SOPK presented its economic prognosis for 2016, along with the results of a survey aimed at identifying the expectations of leading figures in the business community, on January 28, the TASR newswire reported.
“The business mood is improving, and this has translated into the growth of investment activities in both state and private sectors,” Mihók said, as quoted by TASR. “However, the quality of the business environment is still failing to achieve the parameters necessary for more pronounced growth.”
He added that the legislative stability required for strategic business decisions, too, still has some ways to go.
Mihok attributes significant importance to the March 2016 general election, as entrepreneurs expect the new government to define a clear and simple strategy for the mid-term development of Slovak society and the economy.

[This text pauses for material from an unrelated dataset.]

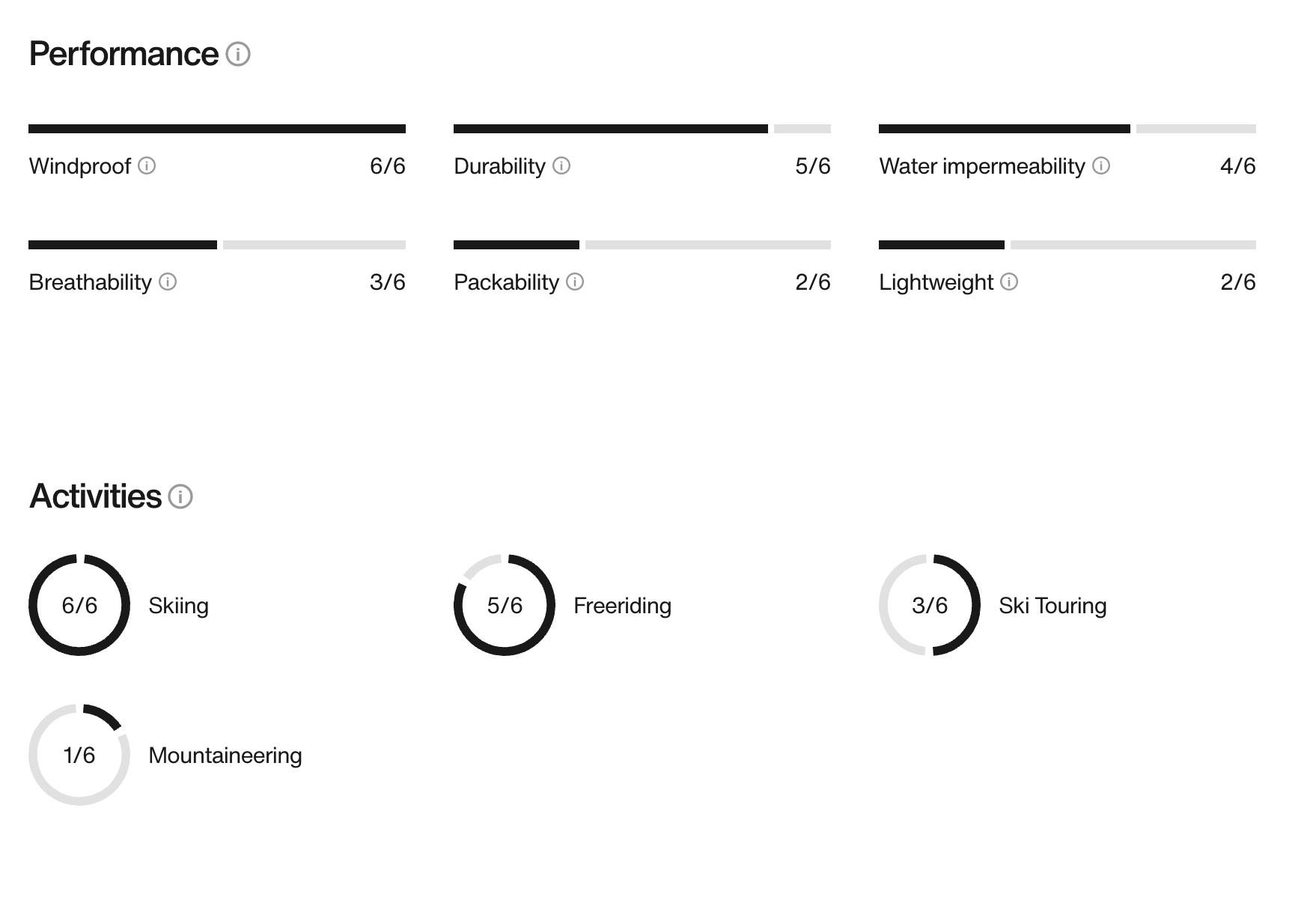The width and height of the screenshot is (1316, 900).
Task: Open Water impermeability info tooltip icon
Action: click(x=1101, y=165)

“This strategy will lay the groundwork for dealing with issues such as the cumulatively high tax and levies (payroll deductions) burden for companies, steep energy charges for businesses, a reduction in excessive administrative paperwork for companies, the bad state of the judiciary and the need for fundamental reform in education – emphasising quality and linkage with the labour market,” Mihók said, as quoted by TASR.
The Slovak economy is expected to continue its growth during 2016. GDP growth is estimated to reach more than 3 percent. Public investments will experience a slowdown due to the effect last year of the culmination of the European funds for 2007-13. Private investments will see positive developments by virtue of the Jaguar Land Rover investment in Nitra, according to Slovak Central Bank (NBS) governor Jozef Makúch.
The carmaker, which is new to Slovakia, is likely to contribute towards the creation of 9,000 new jobs in Slovakia by 2020, according to NBS.
“This year, the unemployment rate will drop to 10.2 percent and it is expected to decrease to 9.3 percent in 2017,” said Makúch, as quoted by TASR.
The growth of Slovakia’s GDP to 3.1 percent this year is also expected by the Finance Ministry.
Household consumption is expected to accelerate in the wake of real growth in disposable income. Hence, the economic growth is well-balanced. It is no longer driven solely by export because domestic consumption is growing as well, as a result of a combination of different factors, according to Finance Ministry state secretary Radko Kuruc, who added that 24,000 new jobs are likely to be created in 2016 and the average nominal wage set to exceed the threshold of €900 for the first time ever.
Kuruc referred to the 2016 public administration budget as a milestone of sorts.
“The public deficit is predicted to drop below 2 percent, which will subsequently pave the way for us to accomplish a balanced budget in 2018,” Kuruc said, as quoted by TASR.